Dear Dr. Website®: I'm looking for an easy way to include a graphical index on my company's site. How do client-side imagemaps work?
Unlike imagemaps that depend on the server for their processing, client-side imagemaps require no CGI scripting in order to work. With client-side imagemaps, the "hot spots" that users click to jump to new locations are specified in your HTML coding instead. You would use the <MAP> tag, which is supported in the HTML 3.2 draft specifications, to embed a map file, and <AREA> tags to define each hot spot's shape and attributes.
Client-side imagemaps, therefore, provide a good solution for content developers who don't have the time or readily available access to resources for implementing imagemaps. The client-side approach also frees designers from needing access to their site's cgi-bin directory, where interactive scripts are usually stored; depending on your company's security concerns, those access privileges may be granted to only a few users or just to the site's administrators.
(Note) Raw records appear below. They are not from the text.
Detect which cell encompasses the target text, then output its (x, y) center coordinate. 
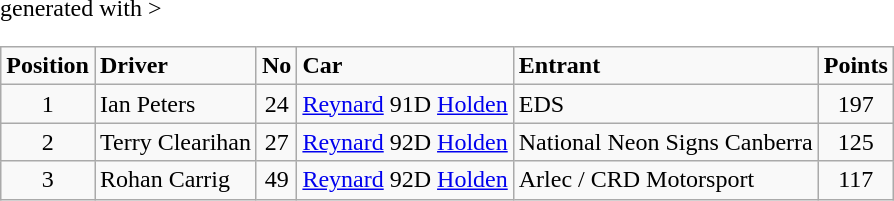
49 (276, 180)
27 (276, 142)
No (276, 66)
Entrant (666, 66)
Arlec / CRD Motorsport (666, 180)
125 (856, 142)
2 (48, 142)
117 (856, 180)
24 (276, 104)
Reynard 91D Holden (405, 104)
National Neon Signs Canberra (666, 142)
Car (405, 66)
Position (48, 66)
EDS (666, 104)
Terry Clearihan (175, 142)
1 (48, 104)
Points (856, 66)
Rohan Carrig (175, 180)
Driver (175, 66)
197 (856, 104)
3 (48, 180)
Ian Peters (175, 104)
Determine the [x, y] coordinate at the center of the cell enclosing the given text.  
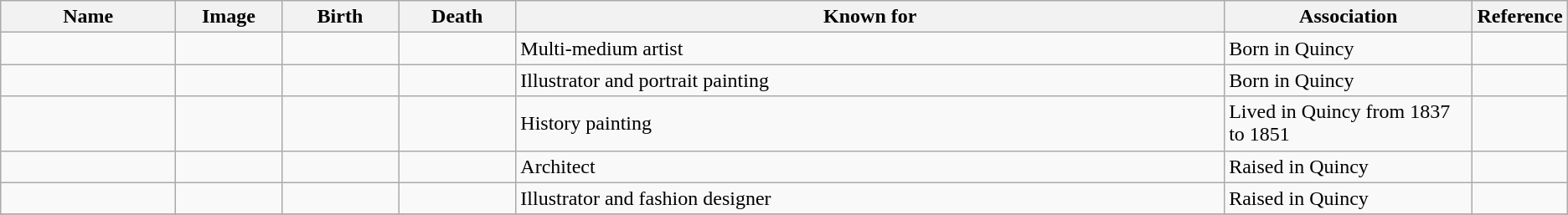
Architect [870, 167]
Reference [1519, 17]
Association [1349, 17]
Multi-medium artist [870, 49]
Lived in Quincy from 1837 to 1851 [1349, 124]
Name [89, 17]
Birth [340, 17]
Death [457, 17]
Image [230, 17]
History painting [870, 124]
Known for [870, 17]
Illustrator and portrait painting [870, 80]
Illustrator and fashion designer [870, 199]
Return [X, Y] of the center of cell containing provided text 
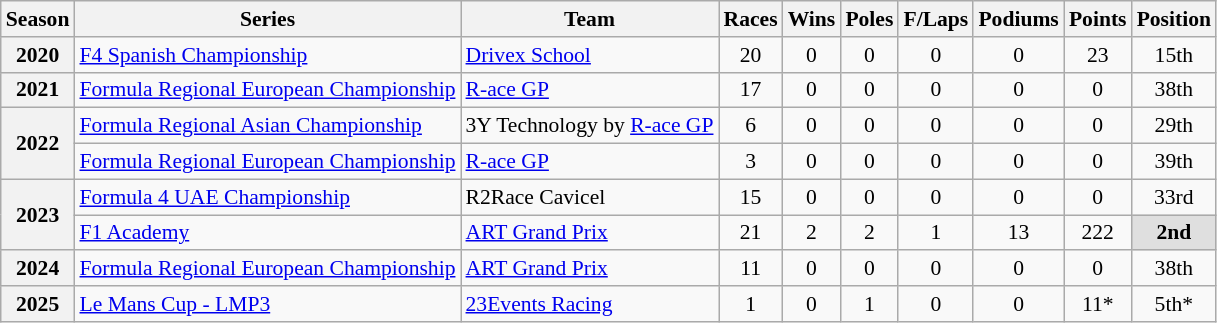
2022 [38, 144]
Series [267, 19]
F1 Academy [267, 233]
5th* [1174, 304]
Team [589, 19]
33rd [1174, 197]
15th [1174, 55]
2024 [38, 269]
Wins [812, 19]
21 [751, 233]
11 [751, 269]
11* [1098, 304]
222 [1098, 233]
Position [1174, 19]
2nd [1174, 233]
23Events Racing [589, 304]
20 [751, 55]
Poles [869, 19]
6 [751, 126]
2020 [38, 55]
Races [751, 19]
15 [751, 197]
39th [1174, 162]
13 [1018, 233]
2023 [38, 214]
F4 Spanish Championship [267, 55]
23 [1098, 55]
Formula 4 UAE Championship [267, 197]
2021 [38, 90]
Season [38, 19]
29th [1174, 126]
Points [1098, 19]
Podiums [1018, 19]
F/Laps [936, 19]
R2Race Cavicel [589, 197]
17 [751, 90]
3Y Technology by R-ace GP [589, 126]
Le Mans Cup - LMP3 [267, 304]
Formula Regional Asian Championship [267, 126]
Drivex School [589, 55]
2025 [38, 304]
3 [751, 162]
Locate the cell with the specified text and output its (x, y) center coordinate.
The catch is that not all browsers support client-side imagemaps, so they won't work if your visitors are using, for example, a version of Netscape Navigator earlier than 2.0. But if you can ensure that your user audience is standardized on a browser that supports them--for example, on a corporate intranet--then client-side imagemaps are the easy way for you to create a graphical index for your site.
A couple of useful online resources for further information about client-side imagemaps and the syntax to use in your HTML documents can be found at Netscape's Extensions to HTML 3.0 page and Microsoft's HTML Support: Client Side Images page.